Driftland: The Magic Revival

Ah, the old 4X mantra: build an empire. Timeless. Compelling. And rarely followed as faithfully as in Driftland: The Magic Revival, a new strategy game from developer Star Drifters which is about arranging floating islands into a livable kingdom. It recently launched on Steam Early Access, and after diving in for a fair few hours, I've returned pleasantly surprised—and on the brink of war. 

Here's the rub: in a world shattered and now held together by magic, you, a promising young mage, have the power to move floating islands. You start with just one island, on which you build your all-important castle, but by spending mana you can drag other islands close enough to build bridges connecting them. Once you learn more advanced spells, you can also change an island's topography to suit your race, or just destroy islands outright. 

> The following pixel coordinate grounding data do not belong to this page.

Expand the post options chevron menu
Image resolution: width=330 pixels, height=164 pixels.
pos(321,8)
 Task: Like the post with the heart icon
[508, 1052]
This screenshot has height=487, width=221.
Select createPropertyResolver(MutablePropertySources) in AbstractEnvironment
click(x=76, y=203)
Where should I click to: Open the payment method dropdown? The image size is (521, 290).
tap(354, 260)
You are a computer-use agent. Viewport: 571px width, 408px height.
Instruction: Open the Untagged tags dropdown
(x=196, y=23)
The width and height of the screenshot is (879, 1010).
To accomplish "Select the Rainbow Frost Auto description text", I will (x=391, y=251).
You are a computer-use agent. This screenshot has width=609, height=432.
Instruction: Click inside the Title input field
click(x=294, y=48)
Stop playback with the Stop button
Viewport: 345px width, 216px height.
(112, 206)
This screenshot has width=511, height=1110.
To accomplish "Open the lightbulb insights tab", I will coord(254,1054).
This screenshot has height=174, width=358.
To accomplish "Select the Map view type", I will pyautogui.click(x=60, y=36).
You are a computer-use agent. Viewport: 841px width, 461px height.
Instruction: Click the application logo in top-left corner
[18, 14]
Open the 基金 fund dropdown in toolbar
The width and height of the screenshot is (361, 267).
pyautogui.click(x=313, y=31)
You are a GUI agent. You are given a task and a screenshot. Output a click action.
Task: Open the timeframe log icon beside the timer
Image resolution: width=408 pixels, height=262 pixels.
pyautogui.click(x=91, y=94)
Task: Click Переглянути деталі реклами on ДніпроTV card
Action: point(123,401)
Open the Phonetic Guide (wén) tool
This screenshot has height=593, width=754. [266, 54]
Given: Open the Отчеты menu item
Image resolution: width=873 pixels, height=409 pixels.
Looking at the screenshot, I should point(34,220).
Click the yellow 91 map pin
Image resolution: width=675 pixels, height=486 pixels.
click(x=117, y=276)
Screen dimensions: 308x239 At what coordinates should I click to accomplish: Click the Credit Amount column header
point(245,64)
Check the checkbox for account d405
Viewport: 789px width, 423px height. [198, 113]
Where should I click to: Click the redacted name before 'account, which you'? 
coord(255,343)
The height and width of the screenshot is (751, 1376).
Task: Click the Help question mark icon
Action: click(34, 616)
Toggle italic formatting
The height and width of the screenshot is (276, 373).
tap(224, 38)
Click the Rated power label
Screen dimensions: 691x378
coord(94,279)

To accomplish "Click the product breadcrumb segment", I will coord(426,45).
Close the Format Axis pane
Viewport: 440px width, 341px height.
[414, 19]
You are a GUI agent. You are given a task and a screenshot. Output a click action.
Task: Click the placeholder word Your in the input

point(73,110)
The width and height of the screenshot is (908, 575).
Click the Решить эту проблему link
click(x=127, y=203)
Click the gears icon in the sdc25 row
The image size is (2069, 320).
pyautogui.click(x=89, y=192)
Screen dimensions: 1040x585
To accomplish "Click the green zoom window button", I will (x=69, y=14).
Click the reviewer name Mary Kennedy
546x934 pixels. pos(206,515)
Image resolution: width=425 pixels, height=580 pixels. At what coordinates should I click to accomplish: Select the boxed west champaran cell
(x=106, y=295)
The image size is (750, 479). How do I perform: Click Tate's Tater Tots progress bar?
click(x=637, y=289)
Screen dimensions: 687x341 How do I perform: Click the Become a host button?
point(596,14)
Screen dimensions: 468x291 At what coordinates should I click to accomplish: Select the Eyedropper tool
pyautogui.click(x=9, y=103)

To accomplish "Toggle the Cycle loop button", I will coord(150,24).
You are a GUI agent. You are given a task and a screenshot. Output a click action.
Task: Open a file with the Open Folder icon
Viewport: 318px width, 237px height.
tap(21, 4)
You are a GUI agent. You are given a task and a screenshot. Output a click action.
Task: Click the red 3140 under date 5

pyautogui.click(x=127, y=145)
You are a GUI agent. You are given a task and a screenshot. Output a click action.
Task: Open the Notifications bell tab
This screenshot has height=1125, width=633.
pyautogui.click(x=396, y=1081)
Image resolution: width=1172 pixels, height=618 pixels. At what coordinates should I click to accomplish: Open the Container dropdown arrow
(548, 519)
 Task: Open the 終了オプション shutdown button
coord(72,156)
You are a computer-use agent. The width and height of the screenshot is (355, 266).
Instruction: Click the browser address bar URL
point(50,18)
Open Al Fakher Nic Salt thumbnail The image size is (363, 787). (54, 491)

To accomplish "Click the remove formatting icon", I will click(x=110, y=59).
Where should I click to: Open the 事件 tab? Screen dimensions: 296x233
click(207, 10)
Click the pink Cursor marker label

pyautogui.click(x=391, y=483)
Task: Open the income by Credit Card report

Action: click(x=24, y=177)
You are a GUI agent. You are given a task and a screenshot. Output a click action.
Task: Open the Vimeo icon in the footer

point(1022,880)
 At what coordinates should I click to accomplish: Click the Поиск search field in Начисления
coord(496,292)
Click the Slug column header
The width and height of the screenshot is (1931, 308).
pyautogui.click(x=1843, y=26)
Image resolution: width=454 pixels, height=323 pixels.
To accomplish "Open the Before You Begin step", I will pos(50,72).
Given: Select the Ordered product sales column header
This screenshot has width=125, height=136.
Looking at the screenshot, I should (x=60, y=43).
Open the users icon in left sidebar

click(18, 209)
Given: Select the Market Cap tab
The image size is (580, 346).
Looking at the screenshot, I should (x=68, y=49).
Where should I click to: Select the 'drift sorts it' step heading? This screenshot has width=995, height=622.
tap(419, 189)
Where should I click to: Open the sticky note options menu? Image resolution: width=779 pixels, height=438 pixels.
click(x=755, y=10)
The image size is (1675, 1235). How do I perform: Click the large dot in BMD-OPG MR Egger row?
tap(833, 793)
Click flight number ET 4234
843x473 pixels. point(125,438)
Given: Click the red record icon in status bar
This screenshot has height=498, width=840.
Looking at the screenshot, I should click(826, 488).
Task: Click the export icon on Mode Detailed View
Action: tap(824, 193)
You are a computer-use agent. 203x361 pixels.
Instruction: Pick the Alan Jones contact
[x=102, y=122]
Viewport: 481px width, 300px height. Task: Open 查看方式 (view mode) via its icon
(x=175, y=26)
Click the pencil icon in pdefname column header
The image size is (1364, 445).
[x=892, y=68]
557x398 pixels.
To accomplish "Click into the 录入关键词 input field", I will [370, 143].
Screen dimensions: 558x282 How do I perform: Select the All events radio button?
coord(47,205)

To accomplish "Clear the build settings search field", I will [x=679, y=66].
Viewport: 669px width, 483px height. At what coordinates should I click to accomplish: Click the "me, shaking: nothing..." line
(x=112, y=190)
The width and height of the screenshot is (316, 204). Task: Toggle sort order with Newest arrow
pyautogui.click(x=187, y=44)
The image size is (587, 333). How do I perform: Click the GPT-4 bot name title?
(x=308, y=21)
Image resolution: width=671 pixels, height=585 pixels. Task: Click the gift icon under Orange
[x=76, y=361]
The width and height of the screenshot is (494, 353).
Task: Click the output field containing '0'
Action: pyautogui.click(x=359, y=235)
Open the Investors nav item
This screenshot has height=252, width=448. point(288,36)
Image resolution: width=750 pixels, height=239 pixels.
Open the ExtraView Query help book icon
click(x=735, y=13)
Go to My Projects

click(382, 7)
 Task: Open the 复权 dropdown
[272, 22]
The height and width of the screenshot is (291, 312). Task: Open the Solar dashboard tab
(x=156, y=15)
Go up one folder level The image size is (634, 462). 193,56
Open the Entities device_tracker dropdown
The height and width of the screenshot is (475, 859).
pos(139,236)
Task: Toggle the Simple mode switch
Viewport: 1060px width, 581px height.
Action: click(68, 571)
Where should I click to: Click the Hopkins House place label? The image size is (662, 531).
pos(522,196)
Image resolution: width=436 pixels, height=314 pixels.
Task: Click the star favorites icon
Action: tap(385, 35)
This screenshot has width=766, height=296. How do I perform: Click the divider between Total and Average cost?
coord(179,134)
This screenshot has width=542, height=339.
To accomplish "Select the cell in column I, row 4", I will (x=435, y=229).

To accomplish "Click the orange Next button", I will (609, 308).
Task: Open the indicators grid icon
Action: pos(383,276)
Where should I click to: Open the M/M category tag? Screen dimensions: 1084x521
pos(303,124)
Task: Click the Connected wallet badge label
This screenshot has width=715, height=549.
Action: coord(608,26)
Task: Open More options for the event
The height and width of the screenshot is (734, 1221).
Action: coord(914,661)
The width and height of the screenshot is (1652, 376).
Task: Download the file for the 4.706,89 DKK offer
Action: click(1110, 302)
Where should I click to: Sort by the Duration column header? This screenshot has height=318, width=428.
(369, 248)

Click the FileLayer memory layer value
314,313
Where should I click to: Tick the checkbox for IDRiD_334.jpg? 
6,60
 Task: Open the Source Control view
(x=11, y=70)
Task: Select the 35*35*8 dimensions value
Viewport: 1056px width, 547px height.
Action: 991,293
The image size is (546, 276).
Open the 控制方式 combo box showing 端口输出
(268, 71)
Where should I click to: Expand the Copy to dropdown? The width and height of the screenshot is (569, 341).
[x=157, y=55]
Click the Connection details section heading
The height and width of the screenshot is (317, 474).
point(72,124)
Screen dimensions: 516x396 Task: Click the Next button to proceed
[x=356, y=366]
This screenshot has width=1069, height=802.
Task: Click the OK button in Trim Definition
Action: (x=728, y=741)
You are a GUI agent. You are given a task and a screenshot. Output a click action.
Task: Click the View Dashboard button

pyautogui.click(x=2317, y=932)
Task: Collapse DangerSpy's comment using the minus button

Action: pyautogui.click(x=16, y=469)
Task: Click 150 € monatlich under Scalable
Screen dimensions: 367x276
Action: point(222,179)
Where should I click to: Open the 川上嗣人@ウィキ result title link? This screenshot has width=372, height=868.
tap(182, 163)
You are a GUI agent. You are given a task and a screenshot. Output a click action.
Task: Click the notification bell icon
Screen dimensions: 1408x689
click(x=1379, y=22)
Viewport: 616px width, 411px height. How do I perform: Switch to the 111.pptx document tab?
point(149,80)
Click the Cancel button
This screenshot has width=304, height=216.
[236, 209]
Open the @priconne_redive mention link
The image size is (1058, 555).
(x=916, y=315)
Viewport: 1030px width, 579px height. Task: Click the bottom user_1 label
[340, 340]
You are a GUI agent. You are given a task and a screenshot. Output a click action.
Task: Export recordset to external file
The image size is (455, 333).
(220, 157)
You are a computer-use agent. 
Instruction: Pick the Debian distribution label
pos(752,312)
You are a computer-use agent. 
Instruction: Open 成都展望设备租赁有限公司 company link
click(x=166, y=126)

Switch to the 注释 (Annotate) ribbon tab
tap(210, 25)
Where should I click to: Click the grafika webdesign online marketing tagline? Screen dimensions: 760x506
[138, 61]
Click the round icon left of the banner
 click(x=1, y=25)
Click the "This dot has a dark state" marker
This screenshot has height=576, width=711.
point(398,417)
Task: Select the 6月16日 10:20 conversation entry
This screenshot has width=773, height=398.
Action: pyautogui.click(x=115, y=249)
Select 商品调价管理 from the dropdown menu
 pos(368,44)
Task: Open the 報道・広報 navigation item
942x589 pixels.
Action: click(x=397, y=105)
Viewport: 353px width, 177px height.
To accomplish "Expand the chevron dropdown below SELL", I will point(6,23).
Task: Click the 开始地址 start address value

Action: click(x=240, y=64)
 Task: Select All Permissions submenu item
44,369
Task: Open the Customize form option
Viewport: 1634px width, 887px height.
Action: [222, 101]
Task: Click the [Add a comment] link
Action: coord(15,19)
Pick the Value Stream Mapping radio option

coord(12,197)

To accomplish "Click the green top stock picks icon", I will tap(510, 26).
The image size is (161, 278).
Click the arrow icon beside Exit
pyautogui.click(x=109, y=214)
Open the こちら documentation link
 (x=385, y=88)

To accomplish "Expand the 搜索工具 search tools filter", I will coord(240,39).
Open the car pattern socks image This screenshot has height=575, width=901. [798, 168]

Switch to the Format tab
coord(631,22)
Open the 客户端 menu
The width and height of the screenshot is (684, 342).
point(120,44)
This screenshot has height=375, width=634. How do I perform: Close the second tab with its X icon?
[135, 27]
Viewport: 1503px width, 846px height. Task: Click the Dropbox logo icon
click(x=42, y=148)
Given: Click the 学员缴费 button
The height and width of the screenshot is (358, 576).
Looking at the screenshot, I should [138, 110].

Islands pull double duty as real estate and resource pockets. You need the raw space to build cottages for your citizens and farms to feed them, and you need the ore and other materials islands contain to grow your empire. It's an intuitive system that rewards exploration and reinforces Driftland's sense of discovery. 

Most maps start you off with a serviceable stash of stone and wood, the basic building materials. But before long, you'll need coal, steel and other resources, so you have to branch out. So, you drag some islands over and hire explorers to scout them, both to check for hostiles and to determine what resources new islands contain. Each island can only support so many buildings, and only contains so much of a given resource, so you've got to use them efficiently. 

You might think hunting a specific resource and not finding it would get annoying, but Driftland's mystery box islands are actually part of the fun. You don't know what you're going to get, only that it won't last forever. Instead of complaining about what you don't find, why not make the best of what you do? 

There was one point where stone became a huge bottleneck for me, the only thing standing between me and tier-three cottages. So, I scouted three new islands. No luck; only one small stone vein between them. Luckily, I did stumble across two big gold veins, giving me the option to purchase stone directly via the marketplace I'd built. It was a more roundabout way of doing things, but the fact remains that because I explored new islands, I was able to pimp my cottages.  

This leads me to Driftland's building types, which I'd call resource, passive, combat and utility. Each resource has a designated harvester (iron mine, gold mine and so on), and many harvesters have support buildings which provide passive bonuses. You can build sawmills to improve your lumber yield, for example, and granaries to amp up your farms. Then there are combat buildings like archery guilds, wizard towers and knight halls, where you can recruit soldiers to fend off beasts and invaders. There are also combat support buildings, like smithies which give your knights better weapons. Finally, you have utility buildings like the marketplace where you can import and export resources, and laboratories which produce progress points used to unlock yet more passive buffs. 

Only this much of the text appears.